Karl McCartney, Tory MP for Lincoln, had denied using the "favourite" function on the social networking site, claiming his account had been hacked.
John Mann, Labour MP for Bassetlaw, wrote to police asking if they could establish who "favourited" the tweet.
Lincolnshire Police said no formal investigation was under way.
The "favourite" function allows Twitter users to show their appreciation for tweets and to bookmark them.
Mr McCartney's Labour rival Lucy Rigby highlighted a pornographic picture among his Twitter favourites last month, but was also criticised for retweeting the image.
Mr McCartney, who is married with two children, said in a statement that he never used the favourite button, despite there being 56 favourites on his page earlier.
He blamed Twitter's "security changes".
Writing to Lincolnshire Police chief constable Neil Rhodes, Mr Mann said it was "highly concerning" that someone had hacked Mr McCartney's account.
He said: "Constituents share personal and confidential details with their MPs and the hacker who had access to Mr McCartney's account would also have been privy to this information."

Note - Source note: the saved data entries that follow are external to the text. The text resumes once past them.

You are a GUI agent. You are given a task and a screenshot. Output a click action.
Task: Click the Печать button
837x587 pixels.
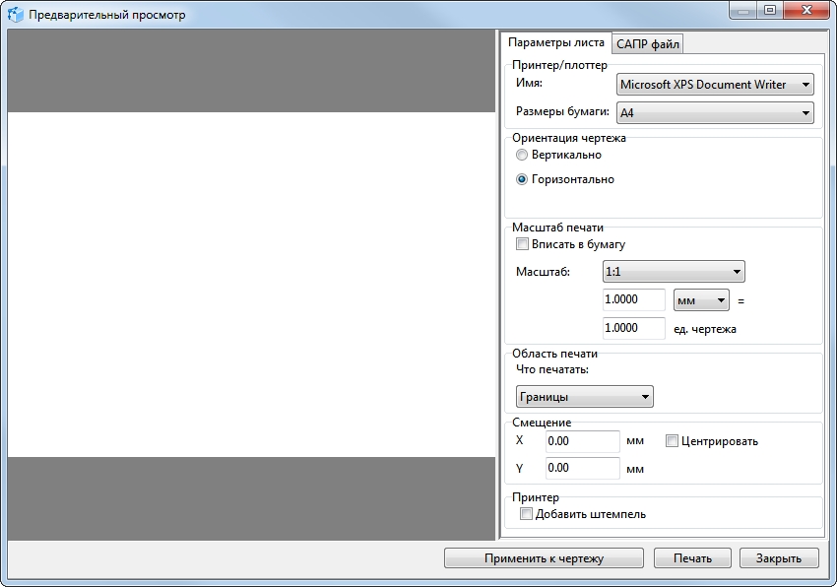pyautogui.click(x=692, y=558)
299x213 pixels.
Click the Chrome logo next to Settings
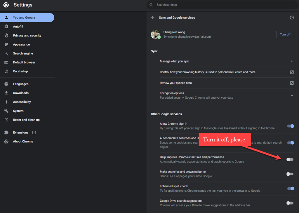pos(6,5)
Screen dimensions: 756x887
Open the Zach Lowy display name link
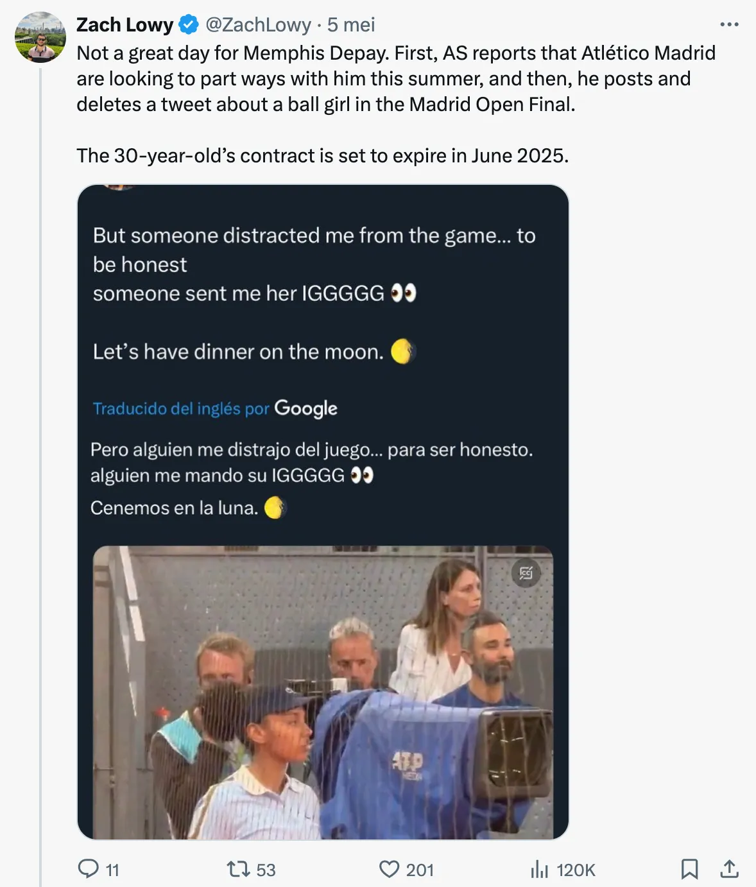[125, 24]
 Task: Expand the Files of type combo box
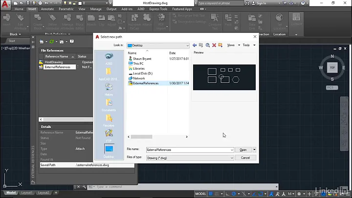[232, 158]
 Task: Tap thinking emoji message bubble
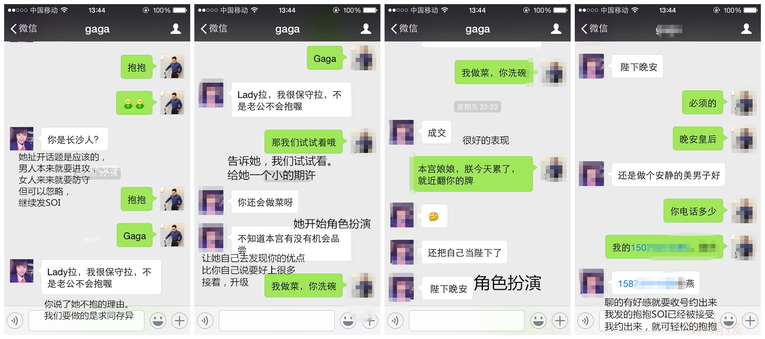tap(435, 216)
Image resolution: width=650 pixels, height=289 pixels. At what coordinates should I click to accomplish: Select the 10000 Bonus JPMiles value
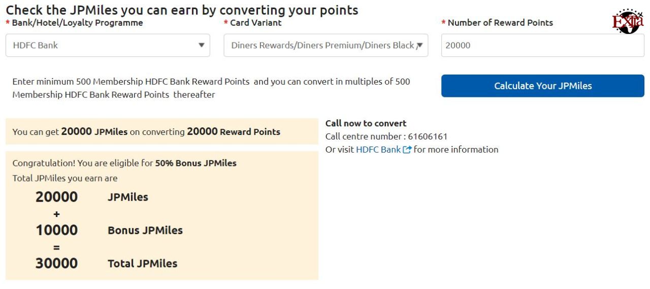[x=56, y=230]
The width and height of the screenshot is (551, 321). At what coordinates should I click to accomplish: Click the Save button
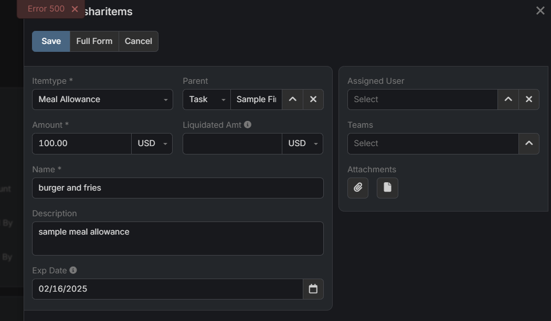[x=51, y=41]
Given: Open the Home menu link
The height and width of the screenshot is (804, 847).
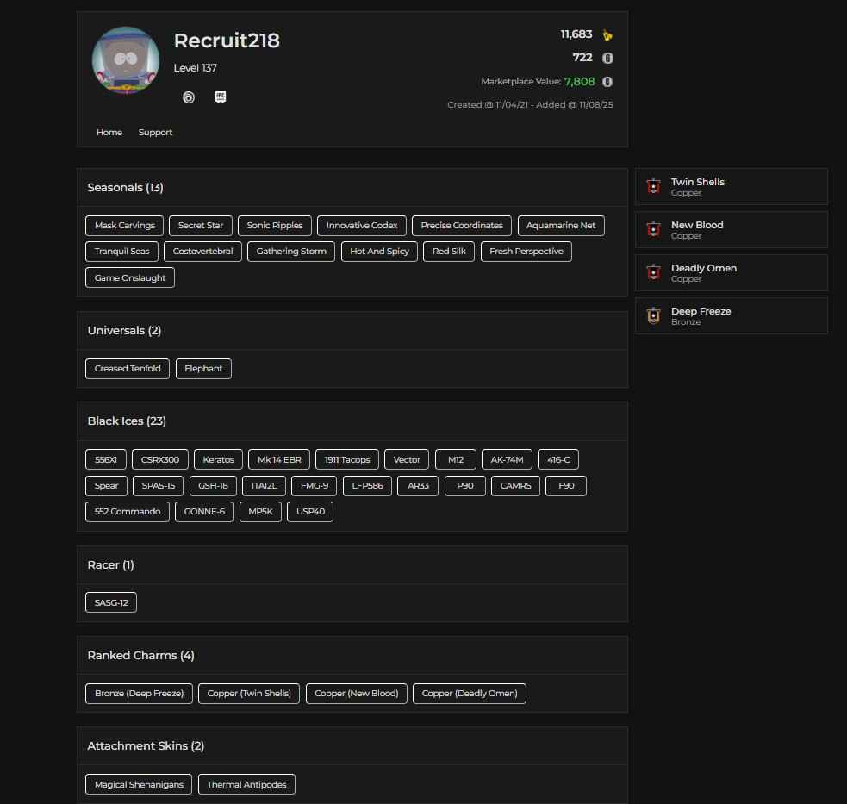Looking at the screenshot, I should [109, 133].
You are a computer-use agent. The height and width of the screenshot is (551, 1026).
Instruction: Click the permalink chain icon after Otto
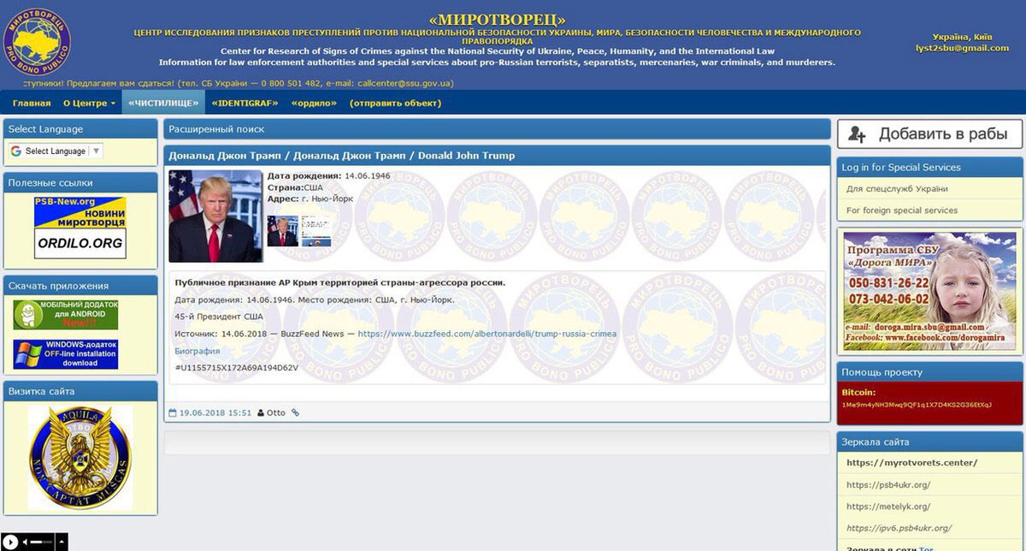[296, 413]
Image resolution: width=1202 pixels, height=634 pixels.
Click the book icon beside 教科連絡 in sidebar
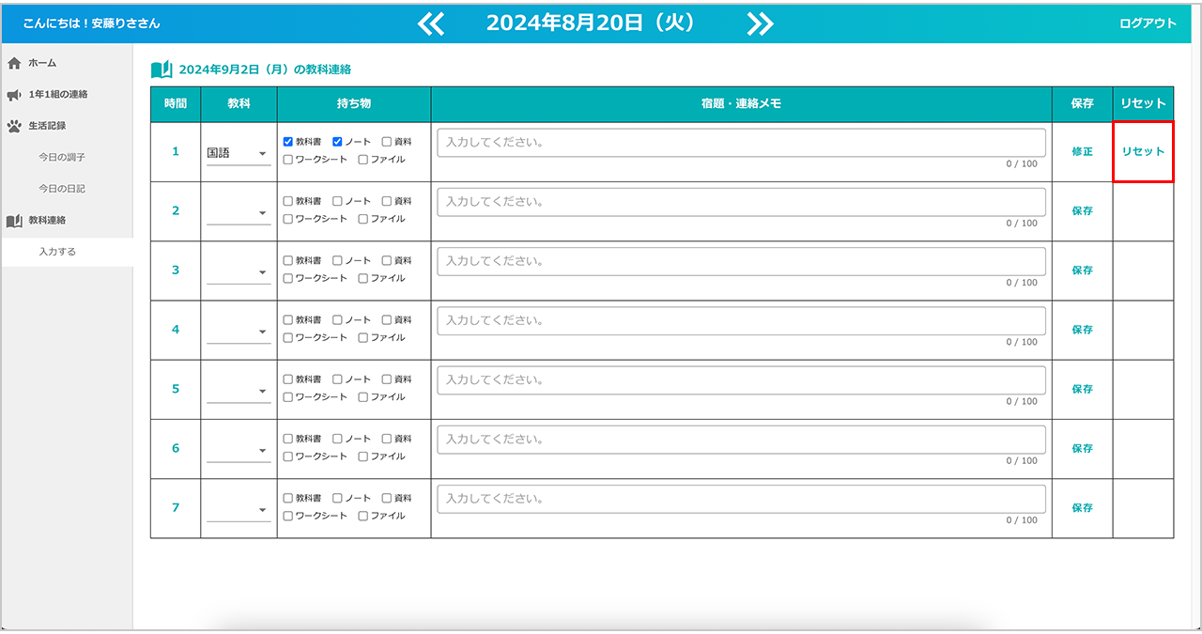pyautogui.click(x=14, y=221)
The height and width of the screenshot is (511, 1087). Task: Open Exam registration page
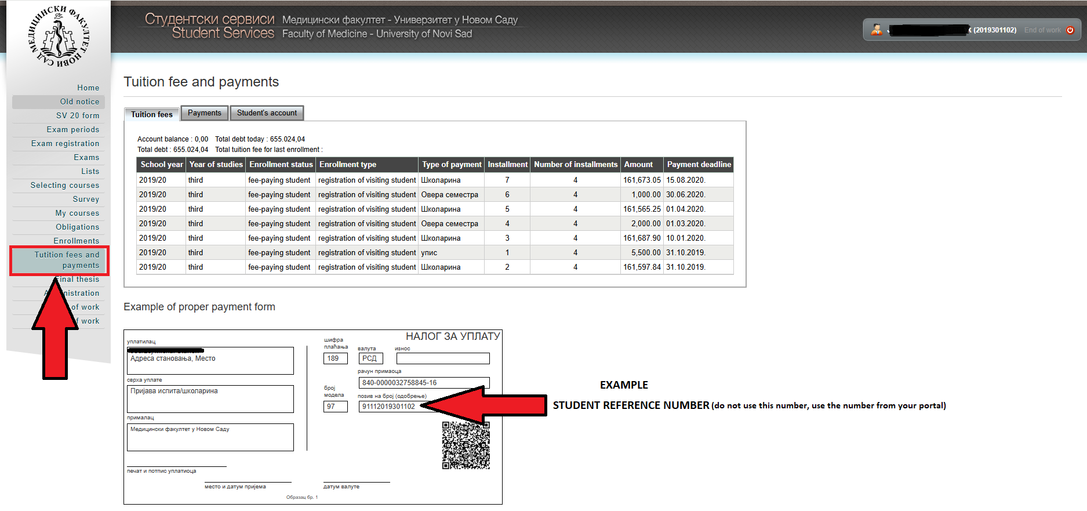65,143

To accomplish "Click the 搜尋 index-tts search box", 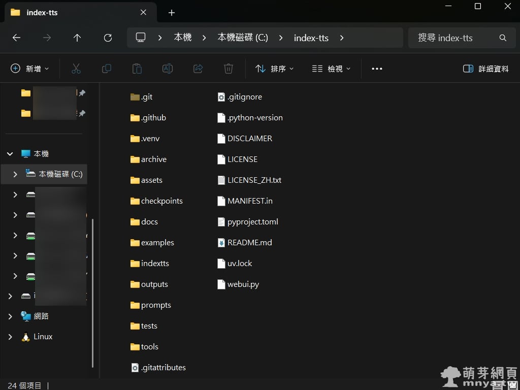I will 454,38.
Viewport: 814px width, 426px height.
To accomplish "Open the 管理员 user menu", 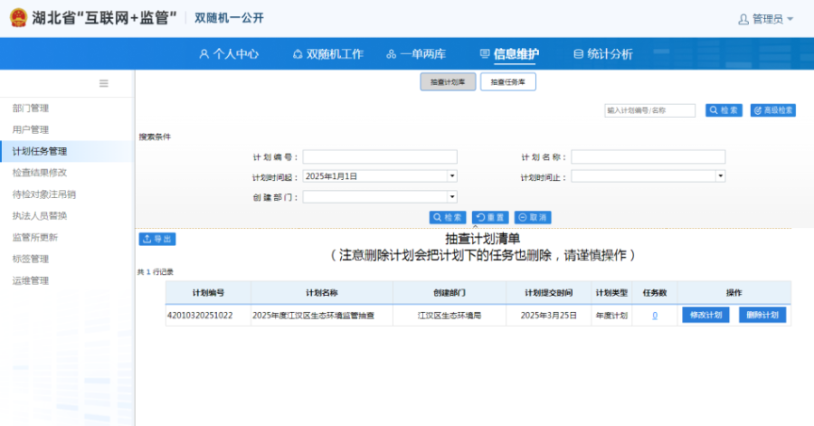I will click(765, 19).
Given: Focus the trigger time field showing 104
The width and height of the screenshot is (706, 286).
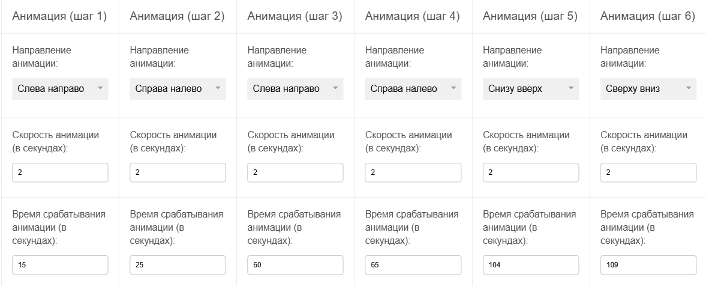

He asked whether an IP address could be traced in order to find out who had "favourited" tweets from Mr McCartney's account.
He asked for his letter to be processed as a formal complaint and requested a crime number from police.
A spokesman for Mr Mann insisted it was a "serious issue" for the MP as he was often contacted by vulnerable people through the direct message function on Twitter.
Mr McCartney said in a statement that he welcomed "the assiduous action of Mr Mann".
The two MPs, whose constituencies are not far from each other, have previously clashed.
In May, the Lincolnshire Echo reported that the Bassetlaw MP told the Lincoln MP he was not welcome to take part in off-road driving in his constituency, claiming it would endanger local people.
Mr McCartney called it a "typical over-reaction from Mr Mann".